Tuesday, December 14, 2010

SOMETHING NEW IN THE FAMILIAR

Several mornings a week I usually take our granddaughter, Harlan, to her maternal great-grandmothers house for baby-sitting. I travel the same route each time. I am so familiar with the drive that I seldom notice the sights on either side of the road. Recently, however, I noticed a small house that I had never seen before. It has been there for some time. I just never saw it. Maybe it was because the surrounding trees have shed their leaves and made the house more readily available to the eye. Perhaps I just happened to fix my gaze in that particular direction at that time. Regardless, I saw something I had never seen before.

The house is attractive and reflects a sense of warmth. Well kept structure, tidy yard, remains of a garden off to the side....so inviting that one could easily say, "I wish I lived there." The inhabitants who do live there can sit on a back deck overlooking a small pond. There is a serene sense of quietness about the place. For those who are so inclined, this house in the woods could be a real object of envy. And I had never seen it before.

As I drive that same road, I always look at my newly discovered house. And I take time to notice other houses, yards, ponds, and points of beauty along the way. As a matter of fact, this recent attempt to see with new eyes has become more of a gift of awareness during this advent season. I more consciously seek out the new as it can be noticed by the different senses.

Addiction groups that have a twelve step program frequently point out how important it is to live one day at a time. Just because one is clean and sober today does not guarantee that such will be true tomorrow. Each day must be experienced and lived for itself. I have heard the one-day-at-a-time suggestion for many years. Honestly though, I have never consciously practiced it with any degree of seriousness. I am always looking at the schedule and the calendar and considering what is on up ahead in the next few days, weeks, months, even years. I am beginning to sense that I really miss the important in pursuit of the unknown.

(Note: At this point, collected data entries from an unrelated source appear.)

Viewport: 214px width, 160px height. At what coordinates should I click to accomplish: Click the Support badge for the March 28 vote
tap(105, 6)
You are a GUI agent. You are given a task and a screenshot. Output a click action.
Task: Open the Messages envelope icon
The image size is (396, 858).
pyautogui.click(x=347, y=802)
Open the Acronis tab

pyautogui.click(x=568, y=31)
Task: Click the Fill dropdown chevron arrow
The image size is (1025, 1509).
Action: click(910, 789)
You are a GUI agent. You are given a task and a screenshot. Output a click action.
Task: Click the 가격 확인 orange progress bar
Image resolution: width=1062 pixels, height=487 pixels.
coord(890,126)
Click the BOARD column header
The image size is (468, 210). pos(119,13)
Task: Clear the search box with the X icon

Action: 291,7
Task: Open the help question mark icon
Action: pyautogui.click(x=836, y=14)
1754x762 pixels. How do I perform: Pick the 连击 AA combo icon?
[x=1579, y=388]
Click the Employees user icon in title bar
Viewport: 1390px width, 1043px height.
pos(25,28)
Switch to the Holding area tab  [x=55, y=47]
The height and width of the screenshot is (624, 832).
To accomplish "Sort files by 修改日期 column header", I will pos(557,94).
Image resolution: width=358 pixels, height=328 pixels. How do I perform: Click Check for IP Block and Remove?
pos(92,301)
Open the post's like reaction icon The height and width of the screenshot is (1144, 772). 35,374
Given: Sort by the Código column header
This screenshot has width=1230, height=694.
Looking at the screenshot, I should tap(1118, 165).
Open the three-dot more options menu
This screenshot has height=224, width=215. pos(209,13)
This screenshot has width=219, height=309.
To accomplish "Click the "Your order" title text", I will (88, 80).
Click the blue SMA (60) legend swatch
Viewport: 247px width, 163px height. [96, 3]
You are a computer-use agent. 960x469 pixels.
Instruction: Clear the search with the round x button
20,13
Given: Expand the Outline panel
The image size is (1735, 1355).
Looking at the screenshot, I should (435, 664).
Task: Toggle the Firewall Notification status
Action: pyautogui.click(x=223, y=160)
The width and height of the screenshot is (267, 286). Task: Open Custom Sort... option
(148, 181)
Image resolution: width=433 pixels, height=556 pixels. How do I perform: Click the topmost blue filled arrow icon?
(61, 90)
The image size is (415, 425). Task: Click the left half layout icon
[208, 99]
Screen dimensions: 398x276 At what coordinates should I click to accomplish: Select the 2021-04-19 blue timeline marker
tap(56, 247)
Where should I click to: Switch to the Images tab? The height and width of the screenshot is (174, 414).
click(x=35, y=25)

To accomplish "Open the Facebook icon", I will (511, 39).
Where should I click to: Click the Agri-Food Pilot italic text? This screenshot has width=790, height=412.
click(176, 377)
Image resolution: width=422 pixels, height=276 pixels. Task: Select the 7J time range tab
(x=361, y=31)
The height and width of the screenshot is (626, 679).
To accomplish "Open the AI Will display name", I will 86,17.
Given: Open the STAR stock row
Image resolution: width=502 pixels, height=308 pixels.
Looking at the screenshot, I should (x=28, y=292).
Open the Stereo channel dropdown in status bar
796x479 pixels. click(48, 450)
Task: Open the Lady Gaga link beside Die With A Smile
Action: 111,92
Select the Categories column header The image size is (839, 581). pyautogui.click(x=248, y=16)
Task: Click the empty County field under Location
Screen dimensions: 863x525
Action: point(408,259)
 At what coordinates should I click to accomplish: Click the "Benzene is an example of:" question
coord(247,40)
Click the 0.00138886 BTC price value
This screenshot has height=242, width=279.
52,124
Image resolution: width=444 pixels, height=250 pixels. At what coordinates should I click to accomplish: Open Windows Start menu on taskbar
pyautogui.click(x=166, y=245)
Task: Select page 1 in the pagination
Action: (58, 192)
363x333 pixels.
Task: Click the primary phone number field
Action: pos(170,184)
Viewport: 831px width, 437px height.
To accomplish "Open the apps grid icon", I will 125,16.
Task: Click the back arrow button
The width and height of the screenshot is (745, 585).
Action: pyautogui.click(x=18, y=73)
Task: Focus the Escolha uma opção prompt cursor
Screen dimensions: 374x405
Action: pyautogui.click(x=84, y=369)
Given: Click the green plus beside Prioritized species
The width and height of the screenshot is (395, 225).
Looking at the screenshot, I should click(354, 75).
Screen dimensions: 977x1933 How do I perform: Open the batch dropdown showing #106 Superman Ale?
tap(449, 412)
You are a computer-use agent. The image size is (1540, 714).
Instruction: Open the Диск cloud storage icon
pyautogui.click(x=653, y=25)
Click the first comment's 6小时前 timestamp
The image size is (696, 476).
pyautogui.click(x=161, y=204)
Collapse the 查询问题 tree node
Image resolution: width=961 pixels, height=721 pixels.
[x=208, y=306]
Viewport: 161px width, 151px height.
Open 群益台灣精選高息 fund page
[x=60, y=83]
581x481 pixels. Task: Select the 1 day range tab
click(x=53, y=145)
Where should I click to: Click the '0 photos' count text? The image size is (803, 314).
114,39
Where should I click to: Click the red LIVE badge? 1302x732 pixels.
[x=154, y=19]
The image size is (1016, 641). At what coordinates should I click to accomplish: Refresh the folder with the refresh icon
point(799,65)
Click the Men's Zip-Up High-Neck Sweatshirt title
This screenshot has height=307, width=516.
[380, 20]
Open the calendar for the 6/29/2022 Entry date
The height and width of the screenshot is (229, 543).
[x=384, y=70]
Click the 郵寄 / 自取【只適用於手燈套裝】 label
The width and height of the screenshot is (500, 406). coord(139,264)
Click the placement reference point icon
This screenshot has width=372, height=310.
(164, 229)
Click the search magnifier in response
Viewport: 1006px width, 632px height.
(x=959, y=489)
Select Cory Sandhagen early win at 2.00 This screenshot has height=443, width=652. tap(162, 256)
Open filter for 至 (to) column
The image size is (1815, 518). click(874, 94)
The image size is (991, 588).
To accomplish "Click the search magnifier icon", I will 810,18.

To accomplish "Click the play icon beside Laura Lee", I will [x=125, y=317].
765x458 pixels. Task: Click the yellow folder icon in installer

Advent means waiting patiently, anticipating how the promised one might come again into our lives. If I am thinking about something down the road a few days, I most likely will miss that sense of presence. So, whether it is looking out for new sights on a well-traveled road or waiting to see how the God of Mystery will touch, challenge, and transform me today, I am becoming more eager to find the new in the midst of the familiar.